MILWAUKEE — Florida Gov. Ron DeSantis, once clearly shown by polls to be the top Republican alternative to former President Donald Trump in 2024, left the GOP debate stage here Wednesday night without a scratch on him.
That’s mainly because his rivals barely swiped at him — a somewhat surprising development that observers were quick to cite as evidence of his diminished standing in the race.
“It speaks volumes that just months after being the co-front-runner of this race, Ron DeSantis has fallen so far that none of his seven opponents onstage felt the need to attack him but instead went after a first-time upstart,” said GOP strategist Matt Mowers, who attended the debate.

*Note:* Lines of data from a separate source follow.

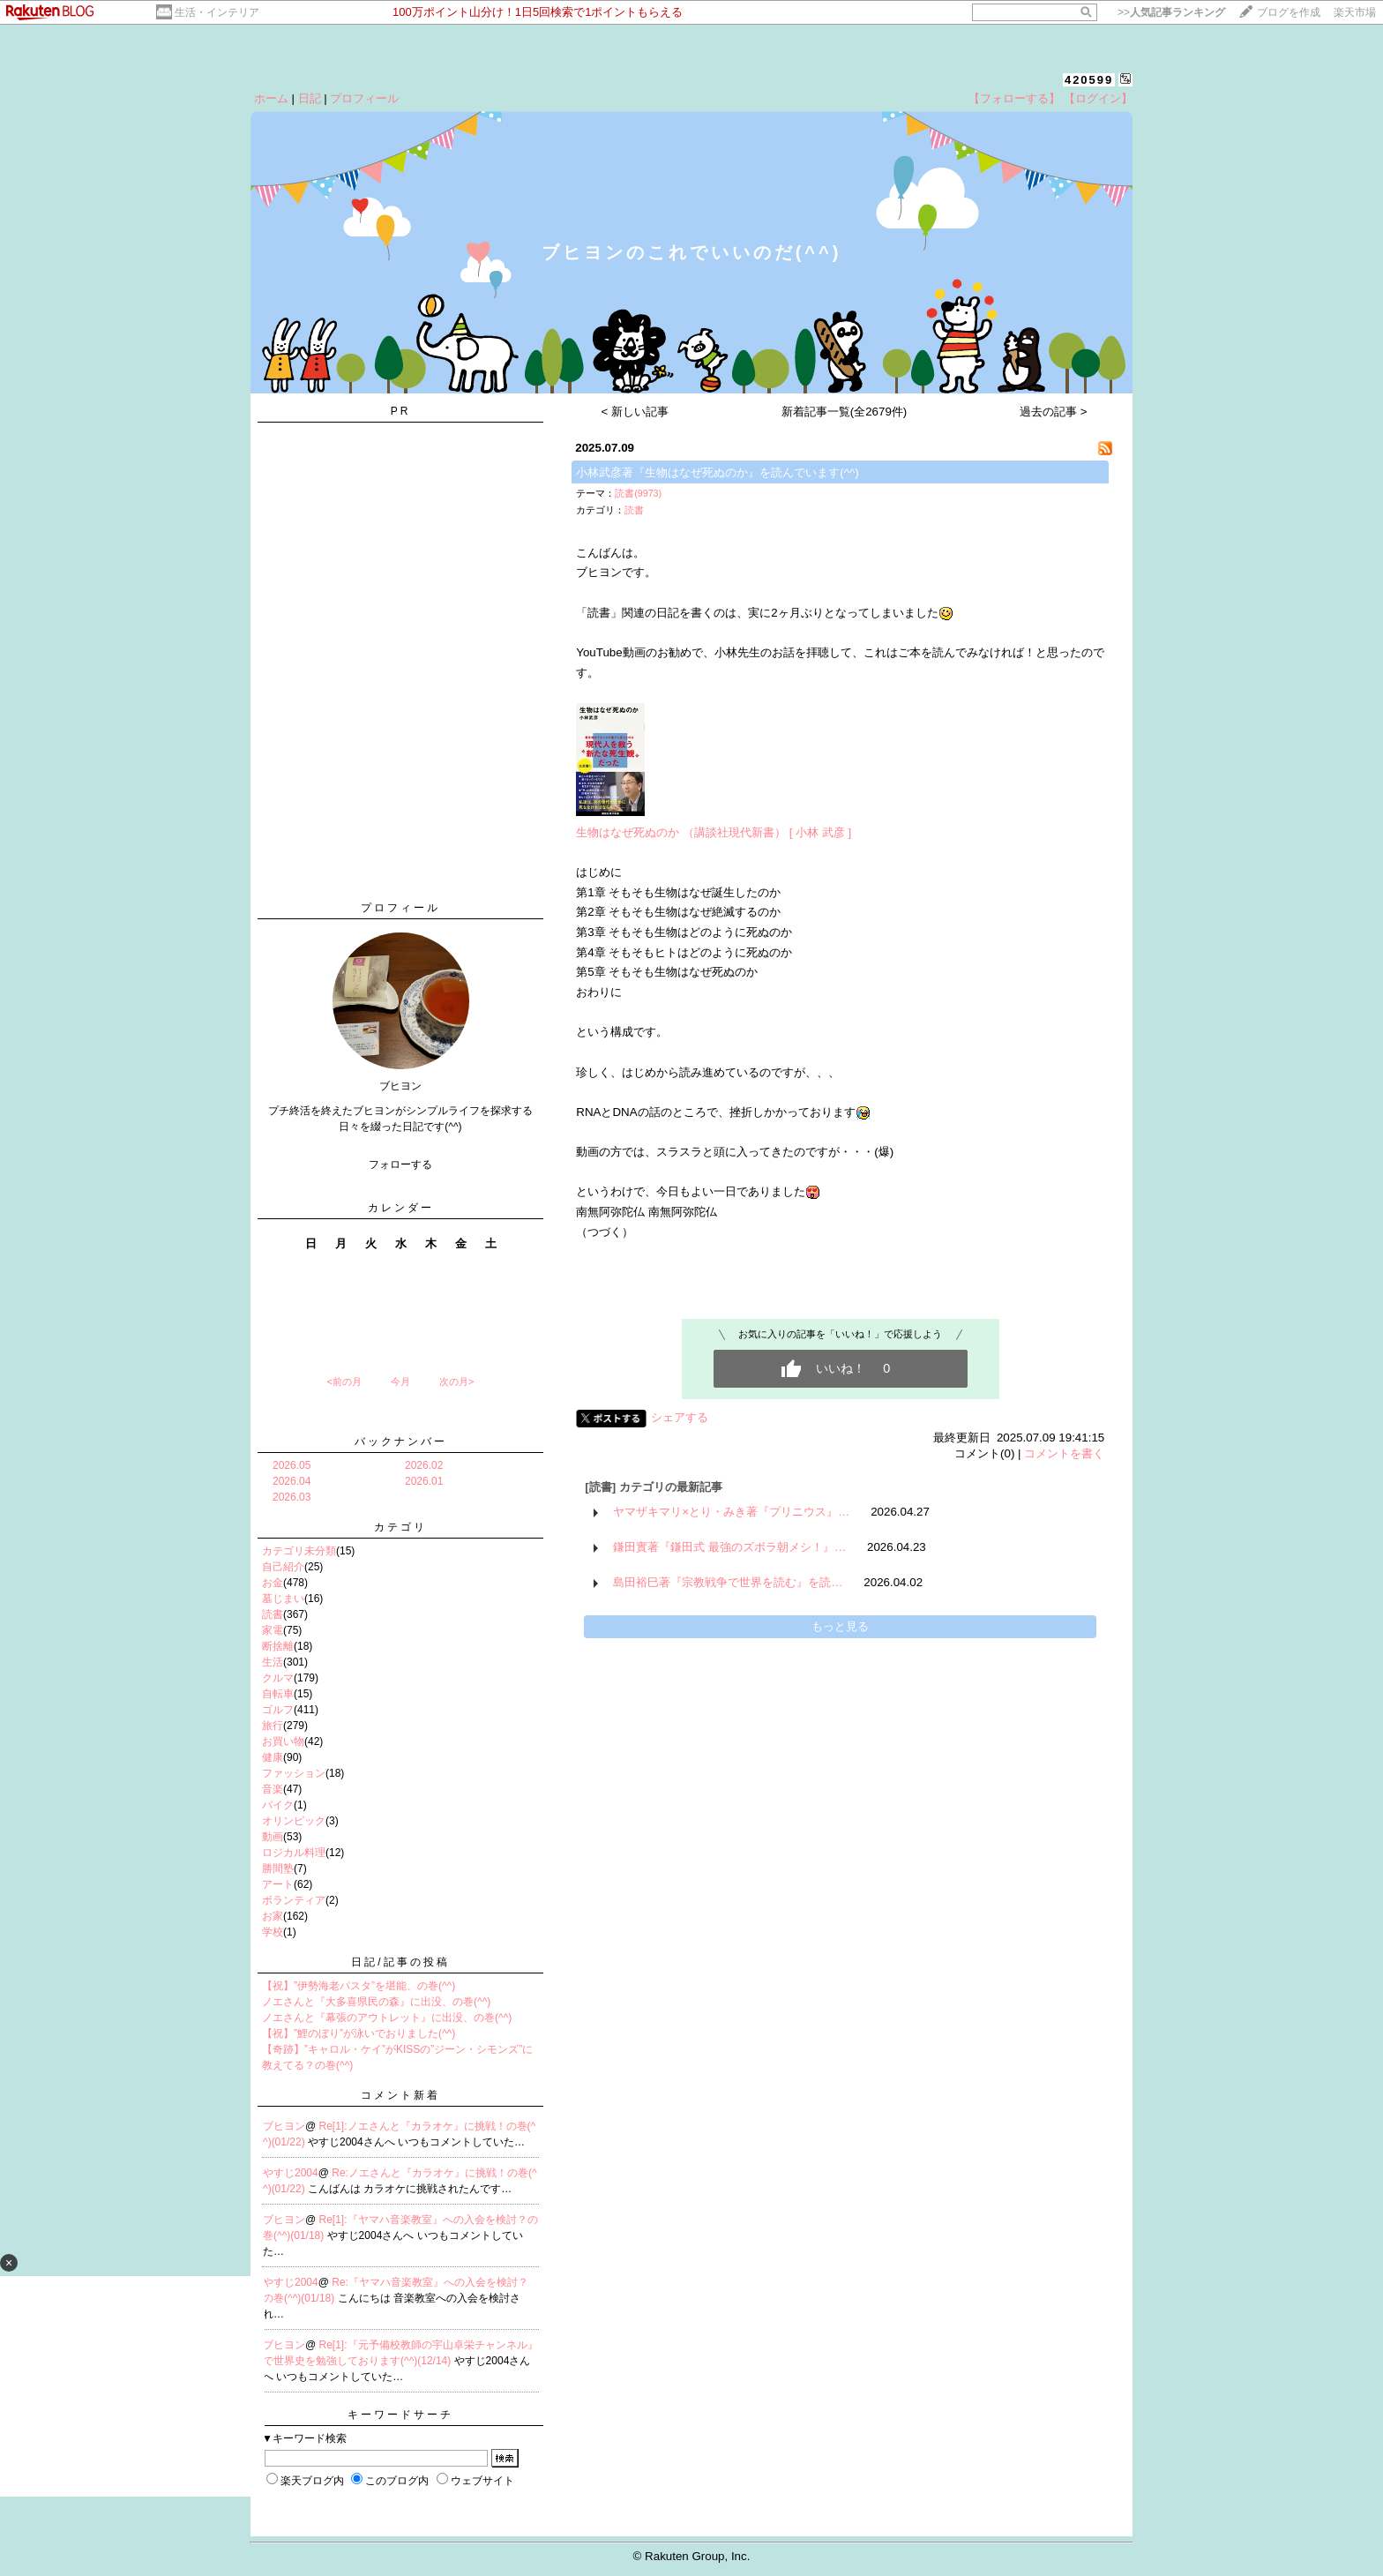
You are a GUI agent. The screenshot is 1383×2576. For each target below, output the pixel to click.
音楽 (272, 1789)
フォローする (400, 1164)
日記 (309, 98)
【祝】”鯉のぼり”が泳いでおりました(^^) (358, 2033)
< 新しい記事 (635, 411)
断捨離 (278, 1646)
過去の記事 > (1054, 411)
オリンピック (293, 1821)
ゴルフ (278, 1710)
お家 (272, 1916)
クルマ (278, 1678)
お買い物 (283, 1741)
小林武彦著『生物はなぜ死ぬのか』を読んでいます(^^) (717, 472)
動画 (272, 1837)
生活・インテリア (217, 12)
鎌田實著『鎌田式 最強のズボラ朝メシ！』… (729, 1547)
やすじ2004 (290, 2173)
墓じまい (283, 1598)
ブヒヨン (284, 2126)
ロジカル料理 (293, 1852)
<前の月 (343, 1381)
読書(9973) (638, 493)
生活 (272, 1662)
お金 (272, 1582)
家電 (272, 1630)
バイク (278, 1805)
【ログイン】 (1098, 98)
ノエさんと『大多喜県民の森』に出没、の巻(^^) (376, 2002)
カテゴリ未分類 (299, 1551)
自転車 (278, 1694)
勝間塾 (278, 1868)
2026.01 (424, 1481)
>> (1171, 12)
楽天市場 (1355, 12)
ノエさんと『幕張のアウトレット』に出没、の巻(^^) (387, 2017)
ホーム (271, 98)
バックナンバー (401, 1441)
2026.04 (291, 1481)
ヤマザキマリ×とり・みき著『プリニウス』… (731, 1511)
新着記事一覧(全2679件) (844, 411)
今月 (400, 1381)
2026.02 (424, 1465)
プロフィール (364, 98)
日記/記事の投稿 (400, 1962)
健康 (272, 1757)
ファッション (293, 1773)
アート (278, 1884)
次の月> (456, 1381)
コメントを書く (1064, 1453)
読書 (272, 1614)
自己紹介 (283, 1567)
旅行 (272, 1725)
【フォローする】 (1014, 98)
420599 (1089, 79)
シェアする (679, 1417)
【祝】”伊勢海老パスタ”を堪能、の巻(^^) (358, 1986)
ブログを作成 (1288, 12)
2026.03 (291, 1497)
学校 (272, 1932)
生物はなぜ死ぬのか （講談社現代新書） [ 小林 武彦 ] (713, 832)
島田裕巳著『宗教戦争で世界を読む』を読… (727, 1582)
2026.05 (291, 1465)
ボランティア (293, 1900)
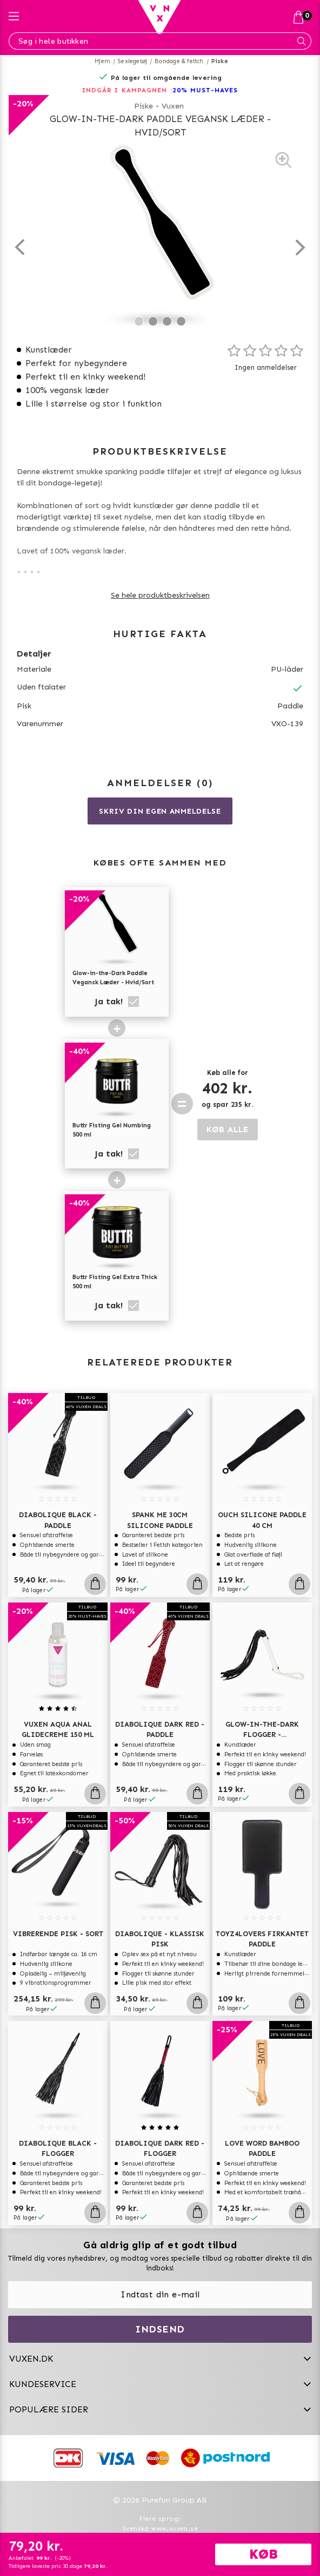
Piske (219, 61)
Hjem (102, 61)
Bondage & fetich (179, 61)
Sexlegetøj (132, 61)
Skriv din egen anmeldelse (160, 811)
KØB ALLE (227, 1129)
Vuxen (173, 106)
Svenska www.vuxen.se (160, 2528)
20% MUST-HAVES (205, 90)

A longtime DeSantis bundler said that coming into the debate, “major donors” were watching to see how he performed.
“I think we will continue to kick the can,” the bundler said afterward.
DeSantis still regularly polls in second place behind Trump, but it’s a distant second. These days he’s much closer to mid-tier candidates like Vivek Ramaswamy, a 38-year-old businessman from Ohio whom most GOP voters knew little to nothing about at the beginning of the year.
And it was Ramaswamy, not DeSantis, who found himself the night’s biggest target, taking the arrows normally reserved for the front-runner — or, in this case, the biggest target onstage, with Trump having decided to skip the debate. The two-hour showdown was punctuated by one-on-one fights between Ramaswamy and former Vice President Mike Pence, former New Jersey Gov. Chris Christie and former United Nations Ambassador Nikki Haley.
DeSantis made few, if any, obvious mistakes Wednesday. But even at center stage — next to Ramaswamy, because of their respective poll numbers — he was often on the sidelines of the conversation.
“While other candidates attacked each other, Gov. DeSantis stayed focused on the American people and fighting for their future with a clear vision to fix our economy, secure the border, empower parents, back law enforcement and stand up to the leftist elite and the D.C. establishment,” DeSantis campaign manager James Uthmeier said in a statement.
Ramaswamy attempted an early attack on DeSantis, criticizing him as a “super PAC puppet,” but DeSantis never responded, and the debate quickly moved on to other topics.
“Vivek tried, and the rest made him pay for it,” said a GOP operative supporting DeSantis’ campaign.
Other theories about the lack of attention on DeSantis flooded in from Republicans who requested anonymity to share candid thoughts.
“’Cause they read all your ‘DeSantis falling’ stories and everyone’s internal polling shows Vivek rising,” a DeSantis ally said.
“Because he’s not a viable threat,” a GOP strategist supporting another candidate suggested.
“Because people aren’t annoyed by him like they are Vivek,” an adviser to a rival campaign said.